- EXERCISE: Could you retype the material below word for word, from the line with "At what (x,y)" up to and including the last line of the material, leaving out the pictures?

- RECORDS SUPPLIED:

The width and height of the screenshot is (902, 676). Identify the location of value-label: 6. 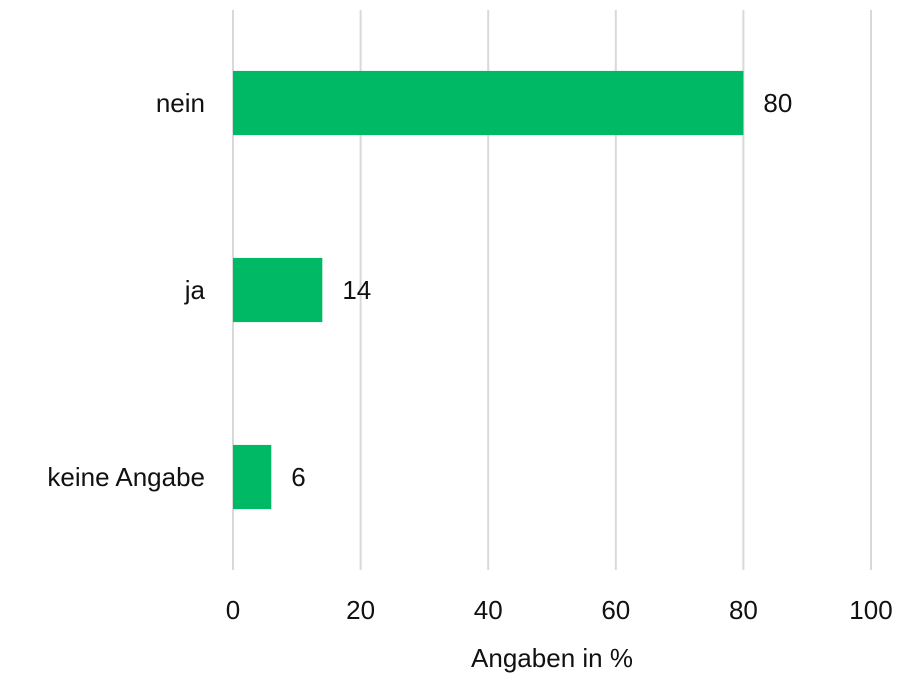
(298, 477).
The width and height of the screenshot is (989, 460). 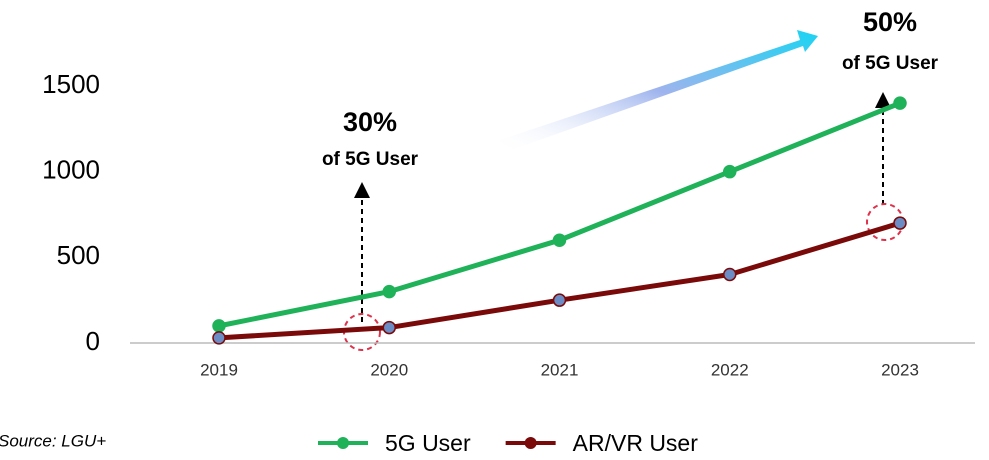 I want to click on y-tick-label: 500, so click(x=78, y=255).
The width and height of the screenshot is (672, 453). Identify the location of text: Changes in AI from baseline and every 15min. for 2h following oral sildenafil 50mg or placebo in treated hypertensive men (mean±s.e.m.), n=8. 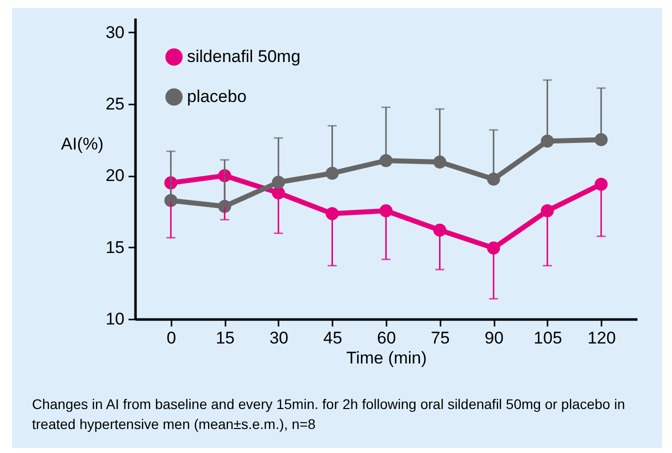
(329, 414).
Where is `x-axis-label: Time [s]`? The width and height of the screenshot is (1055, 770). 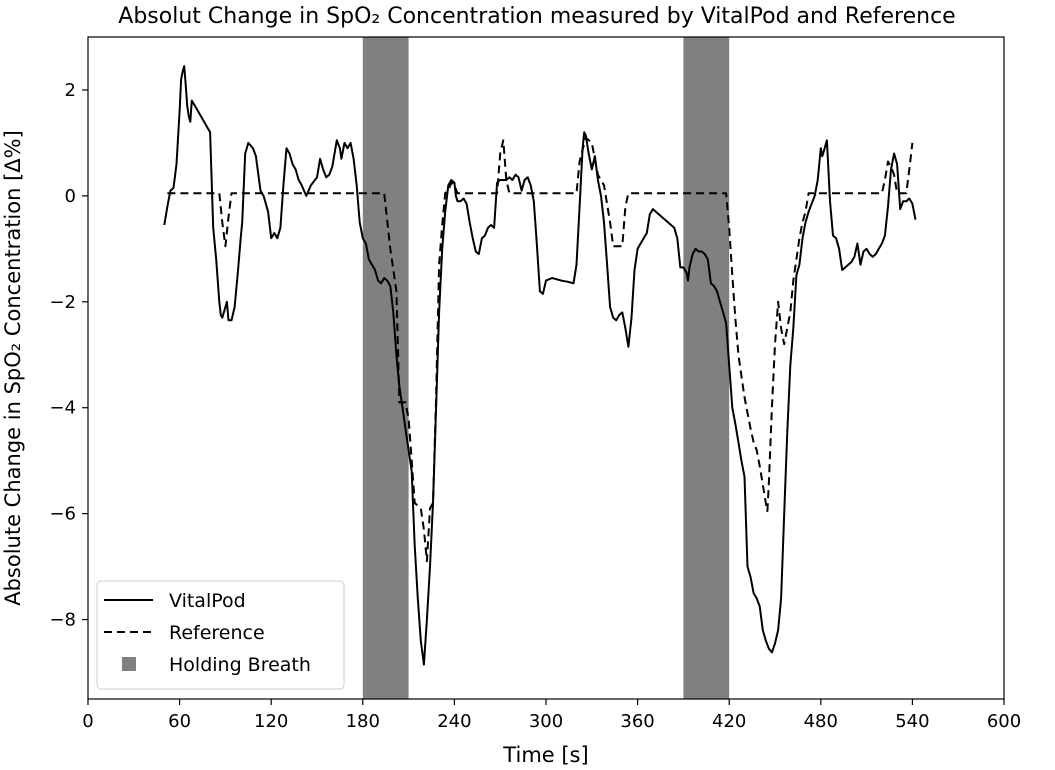 x-axis-label: Time [s] is located at coordinates (545, 755).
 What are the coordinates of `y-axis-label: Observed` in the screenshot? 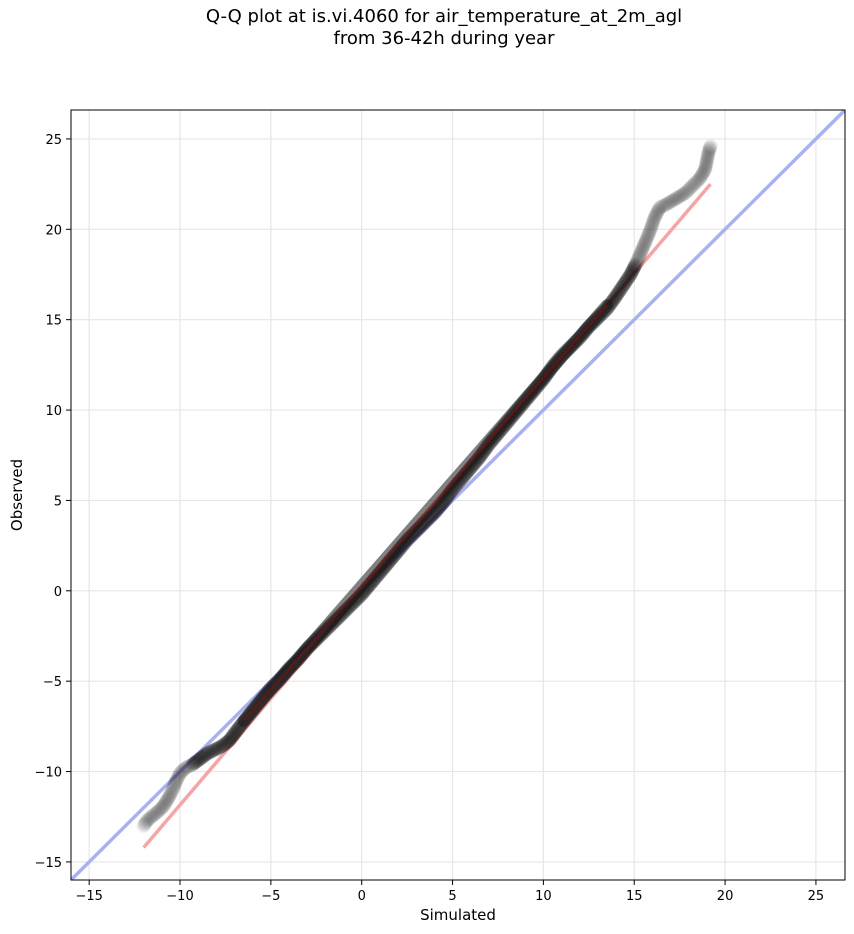 It's located at (17, 495).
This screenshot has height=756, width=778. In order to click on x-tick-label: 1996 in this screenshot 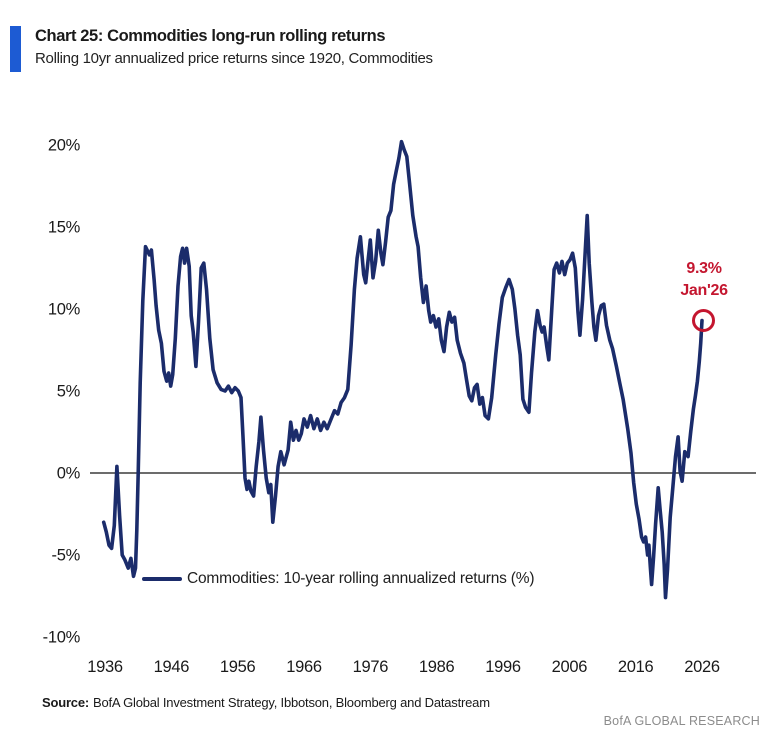, I will do `click(503, 667)`.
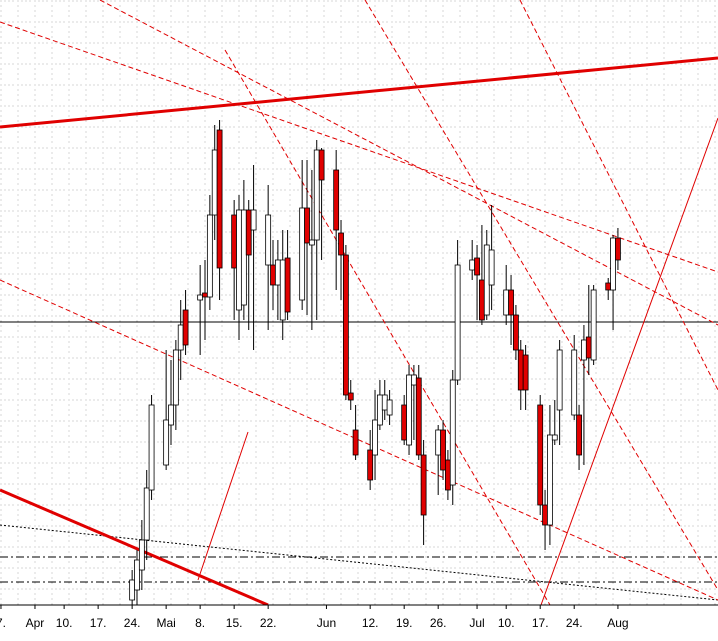  Describe the element at coordinates (618, 623) in the screenshot. I see `x-tick-label: Aug` at that location.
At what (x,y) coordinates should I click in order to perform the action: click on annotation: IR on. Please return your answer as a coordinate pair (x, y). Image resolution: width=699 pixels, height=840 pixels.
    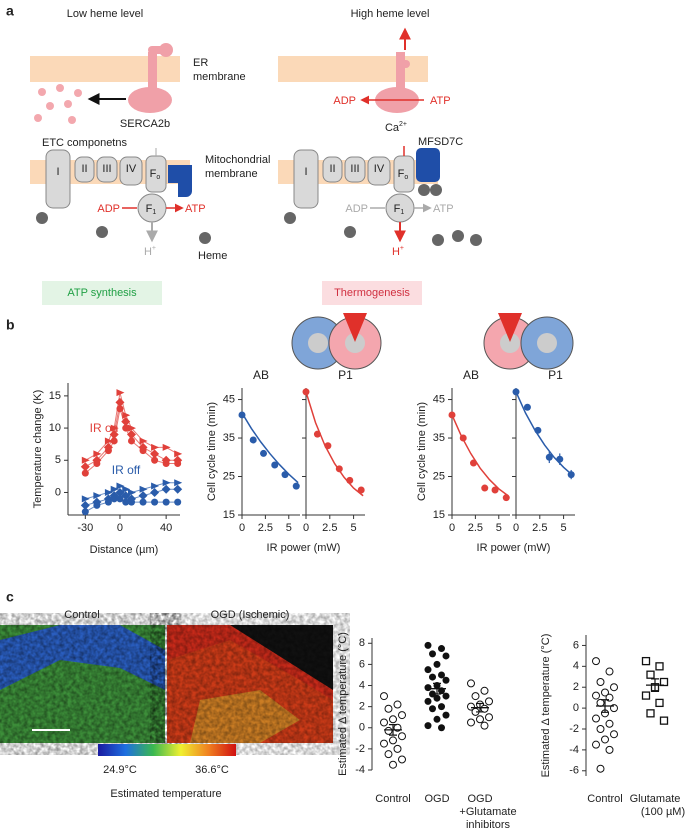
    Looking at the image, I should click on (104, 428).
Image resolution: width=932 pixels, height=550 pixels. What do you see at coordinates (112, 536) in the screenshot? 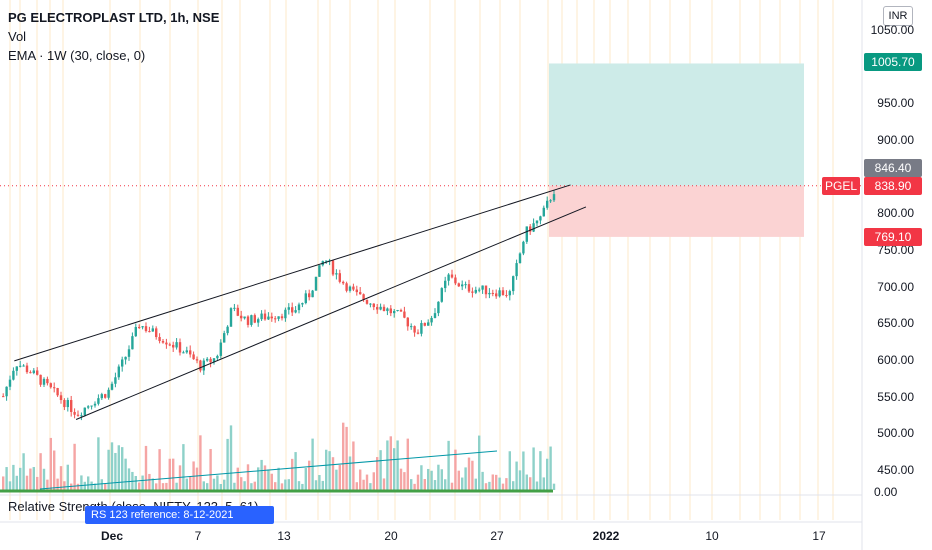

- RESPONSE TO THIS TASK:
At what (x,y) coordinates should I click in order to perform the action: click on annotation: IR on. Please return your answer as a coordinate pair (x, y). Image resolution: width=699 pixels, height=840 pixels.
    Looking at the image, I should click on (104, 428).
Image resolution: width=932 pixels, height=550 pixels. What do you see at coordinates (112, 536) in the screenshot? 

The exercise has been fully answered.